Astonishing skills in brilliant piano recital. (Review by Michael Green)

The Israeli pianist Aviram Reichert gave a brilliant recital of masterworks when he played for the Friends of Music at the Durban Jewish Centre.

He has built a big international reputation over the past 20 years or so, and he has visited South Africa several times. On this occasion his Durban audience were again impressed by the controlled power of his playing.

He opened his programme with Beethoven’s Sonata Op. 109 in E major, one of the greatest works in the entire keyboard repertory. He gave a compelling interpretation of this complex, philosophical music, and the high points came, inevitably, in the sublime final movement, a set of six variations on an other-worldly theme. The listeners seemed spellbound, and there was a perceptible awed silence at the end before they broke into enthusiastic applause.

Then came the most famous of all the 32 Beethoven sonatas, Op. 27 No. 2 in Csharp minor, the Moonlight Sonata. The beautiful Adagio first movement was played with subtlety and delicacy, and the rest of the sonata produced a splendid display of virtuosity, especially in the final Presto agitato.
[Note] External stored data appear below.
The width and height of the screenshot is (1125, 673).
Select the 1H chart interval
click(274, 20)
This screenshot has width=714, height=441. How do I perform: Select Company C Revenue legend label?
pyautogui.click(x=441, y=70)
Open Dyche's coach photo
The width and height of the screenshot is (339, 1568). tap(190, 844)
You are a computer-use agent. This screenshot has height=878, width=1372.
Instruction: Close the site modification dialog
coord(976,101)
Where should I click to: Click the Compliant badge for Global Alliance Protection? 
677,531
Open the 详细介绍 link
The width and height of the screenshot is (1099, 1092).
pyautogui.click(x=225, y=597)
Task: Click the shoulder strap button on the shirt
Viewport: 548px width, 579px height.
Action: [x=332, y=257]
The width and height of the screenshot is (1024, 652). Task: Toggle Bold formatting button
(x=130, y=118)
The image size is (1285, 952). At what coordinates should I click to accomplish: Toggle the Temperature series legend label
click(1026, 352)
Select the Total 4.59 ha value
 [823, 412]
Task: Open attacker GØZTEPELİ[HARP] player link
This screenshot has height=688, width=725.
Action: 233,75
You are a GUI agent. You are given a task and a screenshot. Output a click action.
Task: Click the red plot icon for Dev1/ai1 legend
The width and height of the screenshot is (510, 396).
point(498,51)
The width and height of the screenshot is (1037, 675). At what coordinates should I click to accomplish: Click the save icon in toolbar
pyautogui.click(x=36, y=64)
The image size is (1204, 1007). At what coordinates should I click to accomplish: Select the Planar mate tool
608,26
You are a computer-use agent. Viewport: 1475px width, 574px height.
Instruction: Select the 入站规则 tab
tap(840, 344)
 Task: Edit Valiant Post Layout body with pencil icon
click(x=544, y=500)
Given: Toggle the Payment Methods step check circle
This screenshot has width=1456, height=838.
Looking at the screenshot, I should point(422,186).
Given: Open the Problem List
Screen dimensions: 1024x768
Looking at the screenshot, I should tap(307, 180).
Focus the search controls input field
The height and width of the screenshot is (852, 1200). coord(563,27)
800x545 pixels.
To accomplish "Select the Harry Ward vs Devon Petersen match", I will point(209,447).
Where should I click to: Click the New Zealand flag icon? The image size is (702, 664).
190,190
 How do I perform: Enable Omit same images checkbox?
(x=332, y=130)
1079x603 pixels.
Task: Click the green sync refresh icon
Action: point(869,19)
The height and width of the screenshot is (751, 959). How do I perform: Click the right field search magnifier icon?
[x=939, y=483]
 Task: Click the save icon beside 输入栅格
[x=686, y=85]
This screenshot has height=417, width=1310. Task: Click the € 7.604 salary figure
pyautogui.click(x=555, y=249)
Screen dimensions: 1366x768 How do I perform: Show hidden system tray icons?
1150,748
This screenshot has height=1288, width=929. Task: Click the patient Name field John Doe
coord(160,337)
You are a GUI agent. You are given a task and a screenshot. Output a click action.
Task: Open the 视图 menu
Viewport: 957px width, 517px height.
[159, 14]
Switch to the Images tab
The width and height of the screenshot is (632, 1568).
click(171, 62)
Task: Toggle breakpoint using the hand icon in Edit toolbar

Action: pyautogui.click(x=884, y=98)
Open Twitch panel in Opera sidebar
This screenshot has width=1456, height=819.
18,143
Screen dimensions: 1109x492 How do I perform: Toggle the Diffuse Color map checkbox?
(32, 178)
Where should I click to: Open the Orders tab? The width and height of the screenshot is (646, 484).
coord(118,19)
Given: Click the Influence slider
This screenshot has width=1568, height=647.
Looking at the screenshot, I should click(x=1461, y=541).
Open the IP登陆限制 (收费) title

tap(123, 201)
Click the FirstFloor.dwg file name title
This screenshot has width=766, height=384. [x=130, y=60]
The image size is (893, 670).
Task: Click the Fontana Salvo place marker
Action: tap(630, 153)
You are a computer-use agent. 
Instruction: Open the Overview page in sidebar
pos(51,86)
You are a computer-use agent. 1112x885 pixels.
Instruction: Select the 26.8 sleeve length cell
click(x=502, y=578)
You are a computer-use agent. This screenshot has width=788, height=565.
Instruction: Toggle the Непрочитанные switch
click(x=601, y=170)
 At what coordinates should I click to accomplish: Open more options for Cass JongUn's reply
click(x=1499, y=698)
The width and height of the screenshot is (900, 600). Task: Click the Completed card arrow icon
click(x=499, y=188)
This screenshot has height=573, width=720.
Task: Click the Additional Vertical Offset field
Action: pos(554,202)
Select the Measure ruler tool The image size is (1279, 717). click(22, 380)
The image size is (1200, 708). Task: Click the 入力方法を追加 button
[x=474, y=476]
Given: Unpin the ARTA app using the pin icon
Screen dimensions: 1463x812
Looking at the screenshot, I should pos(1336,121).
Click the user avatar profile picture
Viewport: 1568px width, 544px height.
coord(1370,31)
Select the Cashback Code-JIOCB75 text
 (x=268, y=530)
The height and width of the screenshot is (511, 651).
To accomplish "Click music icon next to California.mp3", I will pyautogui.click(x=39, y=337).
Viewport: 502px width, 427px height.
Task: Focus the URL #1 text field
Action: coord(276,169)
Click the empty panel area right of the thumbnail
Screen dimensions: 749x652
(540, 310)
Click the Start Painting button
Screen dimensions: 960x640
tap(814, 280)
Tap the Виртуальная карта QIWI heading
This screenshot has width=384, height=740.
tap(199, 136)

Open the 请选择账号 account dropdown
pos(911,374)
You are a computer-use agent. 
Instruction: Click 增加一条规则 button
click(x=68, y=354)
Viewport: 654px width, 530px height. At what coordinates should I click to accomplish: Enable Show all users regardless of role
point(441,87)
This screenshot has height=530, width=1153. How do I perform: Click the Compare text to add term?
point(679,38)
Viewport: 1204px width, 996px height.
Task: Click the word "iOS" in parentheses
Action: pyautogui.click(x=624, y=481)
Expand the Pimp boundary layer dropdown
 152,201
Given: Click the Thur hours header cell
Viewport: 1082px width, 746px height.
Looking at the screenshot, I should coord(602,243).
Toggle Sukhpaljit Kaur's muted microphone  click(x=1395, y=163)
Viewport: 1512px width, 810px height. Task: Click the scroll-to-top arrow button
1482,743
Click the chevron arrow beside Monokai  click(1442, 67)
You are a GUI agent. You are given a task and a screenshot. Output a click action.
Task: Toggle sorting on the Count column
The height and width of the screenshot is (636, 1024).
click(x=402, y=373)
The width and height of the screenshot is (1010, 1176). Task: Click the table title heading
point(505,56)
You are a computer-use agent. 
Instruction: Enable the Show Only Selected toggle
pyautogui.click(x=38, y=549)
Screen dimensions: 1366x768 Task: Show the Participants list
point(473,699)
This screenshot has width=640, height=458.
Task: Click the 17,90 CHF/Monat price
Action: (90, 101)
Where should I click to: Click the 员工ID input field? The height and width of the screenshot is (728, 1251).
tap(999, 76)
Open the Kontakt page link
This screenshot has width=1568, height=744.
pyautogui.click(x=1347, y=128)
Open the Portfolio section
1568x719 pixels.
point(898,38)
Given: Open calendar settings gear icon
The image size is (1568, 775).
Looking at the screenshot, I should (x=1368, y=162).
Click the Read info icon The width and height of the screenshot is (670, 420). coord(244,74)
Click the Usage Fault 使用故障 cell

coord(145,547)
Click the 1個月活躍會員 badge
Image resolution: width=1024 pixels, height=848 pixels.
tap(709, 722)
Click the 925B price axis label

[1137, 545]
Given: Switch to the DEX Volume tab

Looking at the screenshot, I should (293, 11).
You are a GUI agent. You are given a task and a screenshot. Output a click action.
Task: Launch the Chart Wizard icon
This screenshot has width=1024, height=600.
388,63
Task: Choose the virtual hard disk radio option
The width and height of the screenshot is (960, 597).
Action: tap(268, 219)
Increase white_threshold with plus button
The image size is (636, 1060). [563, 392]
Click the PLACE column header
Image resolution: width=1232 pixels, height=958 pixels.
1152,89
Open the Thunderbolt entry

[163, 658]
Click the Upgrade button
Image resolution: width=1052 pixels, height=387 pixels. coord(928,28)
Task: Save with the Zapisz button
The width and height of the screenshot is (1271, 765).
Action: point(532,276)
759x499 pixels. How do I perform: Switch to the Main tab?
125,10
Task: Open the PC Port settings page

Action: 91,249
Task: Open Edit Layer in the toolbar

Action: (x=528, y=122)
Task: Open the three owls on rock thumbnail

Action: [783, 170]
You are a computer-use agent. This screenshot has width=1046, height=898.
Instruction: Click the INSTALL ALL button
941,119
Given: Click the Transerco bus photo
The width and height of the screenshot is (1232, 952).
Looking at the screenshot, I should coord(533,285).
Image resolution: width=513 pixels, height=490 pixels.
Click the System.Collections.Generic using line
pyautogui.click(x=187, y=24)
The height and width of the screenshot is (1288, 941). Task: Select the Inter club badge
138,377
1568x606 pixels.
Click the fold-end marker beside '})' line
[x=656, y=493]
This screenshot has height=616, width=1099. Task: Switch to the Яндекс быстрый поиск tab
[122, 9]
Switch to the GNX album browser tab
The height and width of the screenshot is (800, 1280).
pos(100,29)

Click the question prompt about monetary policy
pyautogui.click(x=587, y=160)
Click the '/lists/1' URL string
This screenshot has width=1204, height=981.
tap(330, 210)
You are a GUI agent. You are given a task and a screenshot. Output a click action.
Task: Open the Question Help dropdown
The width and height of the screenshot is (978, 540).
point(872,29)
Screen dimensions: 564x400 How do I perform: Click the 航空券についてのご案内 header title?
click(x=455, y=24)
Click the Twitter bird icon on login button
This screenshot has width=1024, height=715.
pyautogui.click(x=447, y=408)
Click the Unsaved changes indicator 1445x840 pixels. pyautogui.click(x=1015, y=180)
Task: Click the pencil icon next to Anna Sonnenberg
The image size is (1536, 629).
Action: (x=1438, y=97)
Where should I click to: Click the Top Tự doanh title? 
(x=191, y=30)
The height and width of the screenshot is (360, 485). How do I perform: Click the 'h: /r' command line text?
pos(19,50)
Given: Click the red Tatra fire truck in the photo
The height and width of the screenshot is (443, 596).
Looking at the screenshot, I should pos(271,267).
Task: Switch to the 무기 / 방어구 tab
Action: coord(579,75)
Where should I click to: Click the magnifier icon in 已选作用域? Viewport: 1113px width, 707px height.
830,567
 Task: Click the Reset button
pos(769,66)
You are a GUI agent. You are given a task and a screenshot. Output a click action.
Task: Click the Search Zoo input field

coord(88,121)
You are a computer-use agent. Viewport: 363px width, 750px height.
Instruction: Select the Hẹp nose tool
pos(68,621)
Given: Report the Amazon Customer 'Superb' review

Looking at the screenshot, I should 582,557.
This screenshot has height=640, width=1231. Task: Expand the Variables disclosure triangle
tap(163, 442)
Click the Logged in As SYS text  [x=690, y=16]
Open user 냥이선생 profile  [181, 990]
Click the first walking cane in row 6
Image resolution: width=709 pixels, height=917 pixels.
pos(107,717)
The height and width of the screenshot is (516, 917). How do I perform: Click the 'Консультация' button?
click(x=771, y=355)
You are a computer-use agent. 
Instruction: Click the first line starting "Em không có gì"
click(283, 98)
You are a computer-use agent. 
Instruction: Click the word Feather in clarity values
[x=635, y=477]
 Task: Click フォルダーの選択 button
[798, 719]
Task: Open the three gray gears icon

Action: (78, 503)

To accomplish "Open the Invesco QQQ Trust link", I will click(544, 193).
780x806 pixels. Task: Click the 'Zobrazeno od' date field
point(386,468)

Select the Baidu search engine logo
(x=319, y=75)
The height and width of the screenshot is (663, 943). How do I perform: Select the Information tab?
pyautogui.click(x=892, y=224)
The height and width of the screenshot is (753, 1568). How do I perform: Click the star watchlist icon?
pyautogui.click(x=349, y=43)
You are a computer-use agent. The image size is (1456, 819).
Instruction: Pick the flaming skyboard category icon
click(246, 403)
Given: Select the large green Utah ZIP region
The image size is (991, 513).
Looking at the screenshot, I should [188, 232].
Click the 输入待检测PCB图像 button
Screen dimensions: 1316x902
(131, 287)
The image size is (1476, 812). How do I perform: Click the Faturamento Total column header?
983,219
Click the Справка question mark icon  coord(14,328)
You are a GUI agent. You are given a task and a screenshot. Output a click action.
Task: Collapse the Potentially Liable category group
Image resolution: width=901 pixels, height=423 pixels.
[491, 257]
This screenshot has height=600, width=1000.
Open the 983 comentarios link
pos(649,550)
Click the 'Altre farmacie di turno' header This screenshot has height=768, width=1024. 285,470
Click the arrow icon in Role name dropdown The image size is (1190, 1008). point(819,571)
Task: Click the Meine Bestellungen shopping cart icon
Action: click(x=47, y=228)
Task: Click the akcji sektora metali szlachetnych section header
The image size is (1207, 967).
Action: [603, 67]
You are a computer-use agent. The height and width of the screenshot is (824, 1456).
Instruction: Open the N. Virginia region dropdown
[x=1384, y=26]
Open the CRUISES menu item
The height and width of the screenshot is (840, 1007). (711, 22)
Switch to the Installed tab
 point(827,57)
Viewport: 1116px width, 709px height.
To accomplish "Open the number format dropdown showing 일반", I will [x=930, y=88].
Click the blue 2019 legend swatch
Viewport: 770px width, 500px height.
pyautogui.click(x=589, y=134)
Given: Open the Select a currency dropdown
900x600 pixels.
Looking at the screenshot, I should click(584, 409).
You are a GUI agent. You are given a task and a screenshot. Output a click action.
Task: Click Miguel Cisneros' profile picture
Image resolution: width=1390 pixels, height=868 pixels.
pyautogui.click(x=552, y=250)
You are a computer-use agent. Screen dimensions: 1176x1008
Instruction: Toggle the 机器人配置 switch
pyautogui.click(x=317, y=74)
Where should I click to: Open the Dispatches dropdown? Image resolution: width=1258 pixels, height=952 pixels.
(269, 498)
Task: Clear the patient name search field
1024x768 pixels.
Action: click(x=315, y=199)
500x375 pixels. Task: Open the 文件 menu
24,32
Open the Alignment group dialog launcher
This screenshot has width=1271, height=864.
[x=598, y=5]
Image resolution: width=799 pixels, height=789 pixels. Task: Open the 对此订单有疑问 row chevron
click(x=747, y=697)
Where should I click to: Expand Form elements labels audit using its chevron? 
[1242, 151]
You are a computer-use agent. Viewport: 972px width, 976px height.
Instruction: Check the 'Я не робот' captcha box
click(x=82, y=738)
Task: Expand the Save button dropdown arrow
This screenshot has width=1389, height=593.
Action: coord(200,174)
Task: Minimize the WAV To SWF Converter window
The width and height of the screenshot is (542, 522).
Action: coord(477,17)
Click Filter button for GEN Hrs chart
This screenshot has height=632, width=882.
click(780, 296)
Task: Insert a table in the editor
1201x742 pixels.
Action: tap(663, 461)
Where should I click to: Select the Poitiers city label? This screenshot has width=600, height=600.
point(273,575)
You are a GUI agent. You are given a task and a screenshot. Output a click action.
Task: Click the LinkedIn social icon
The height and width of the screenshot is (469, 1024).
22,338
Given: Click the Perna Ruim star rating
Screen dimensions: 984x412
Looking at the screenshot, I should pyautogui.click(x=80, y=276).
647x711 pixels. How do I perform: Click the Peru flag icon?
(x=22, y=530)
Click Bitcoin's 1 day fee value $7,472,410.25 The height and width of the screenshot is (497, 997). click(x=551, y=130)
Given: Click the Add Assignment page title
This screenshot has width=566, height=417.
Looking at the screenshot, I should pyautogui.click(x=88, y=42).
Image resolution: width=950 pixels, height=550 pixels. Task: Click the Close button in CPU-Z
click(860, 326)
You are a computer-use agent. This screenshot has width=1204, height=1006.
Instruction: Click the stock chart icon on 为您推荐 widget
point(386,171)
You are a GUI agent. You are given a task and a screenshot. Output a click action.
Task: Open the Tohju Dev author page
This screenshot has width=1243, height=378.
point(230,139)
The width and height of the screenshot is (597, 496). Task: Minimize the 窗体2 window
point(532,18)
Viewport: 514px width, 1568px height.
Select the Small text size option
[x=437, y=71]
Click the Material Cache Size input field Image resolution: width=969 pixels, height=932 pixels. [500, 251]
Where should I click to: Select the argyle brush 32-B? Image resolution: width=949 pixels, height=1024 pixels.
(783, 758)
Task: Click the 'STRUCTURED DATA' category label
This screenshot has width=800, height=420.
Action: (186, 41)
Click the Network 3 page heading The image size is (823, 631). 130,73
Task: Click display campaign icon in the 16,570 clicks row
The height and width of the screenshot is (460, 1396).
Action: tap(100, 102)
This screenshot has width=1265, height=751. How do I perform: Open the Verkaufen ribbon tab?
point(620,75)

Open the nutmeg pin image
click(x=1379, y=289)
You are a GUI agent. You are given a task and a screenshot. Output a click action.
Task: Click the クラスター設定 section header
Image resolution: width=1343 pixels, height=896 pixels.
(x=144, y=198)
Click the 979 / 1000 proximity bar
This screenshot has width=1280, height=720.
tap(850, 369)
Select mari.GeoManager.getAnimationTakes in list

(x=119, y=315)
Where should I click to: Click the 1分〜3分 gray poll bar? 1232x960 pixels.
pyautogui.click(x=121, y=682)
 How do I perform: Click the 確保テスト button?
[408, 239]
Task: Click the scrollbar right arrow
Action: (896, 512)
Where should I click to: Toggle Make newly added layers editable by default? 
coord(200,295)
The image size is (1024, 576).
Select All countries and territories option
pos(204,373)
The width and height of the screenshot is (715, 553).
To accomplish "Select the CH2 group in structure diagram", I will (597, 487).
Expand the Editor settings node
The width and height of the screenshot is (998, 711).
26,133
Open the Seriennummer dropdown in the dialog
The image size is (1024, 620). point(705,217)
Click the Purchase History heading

This was followed by two works in very different mood. They both gave the pianist ample opportunity to display his formidable technique and big tone.

The one-movement sonata No. 5, Op. 53, by the Russian composer Alexander Scriabin (1872-1915) was composed more than a hundred years ago, but it is still remarkably revolutionary to most 21st century ears. It is one of the most difficult pieces ever written for the piano, and Aviram Reichert showed astonishing skills as he delivered the sound and fury of Scriabin’s rapid octaves and chords.

The programme was completed with the more familiar strains of Chopin’s Sonata in B flat minor Op. 5, the one with the celebrated funeral march. The pianist revelled in this powerful, romantic music, and another virtuoso performance brought an ovation from the audience.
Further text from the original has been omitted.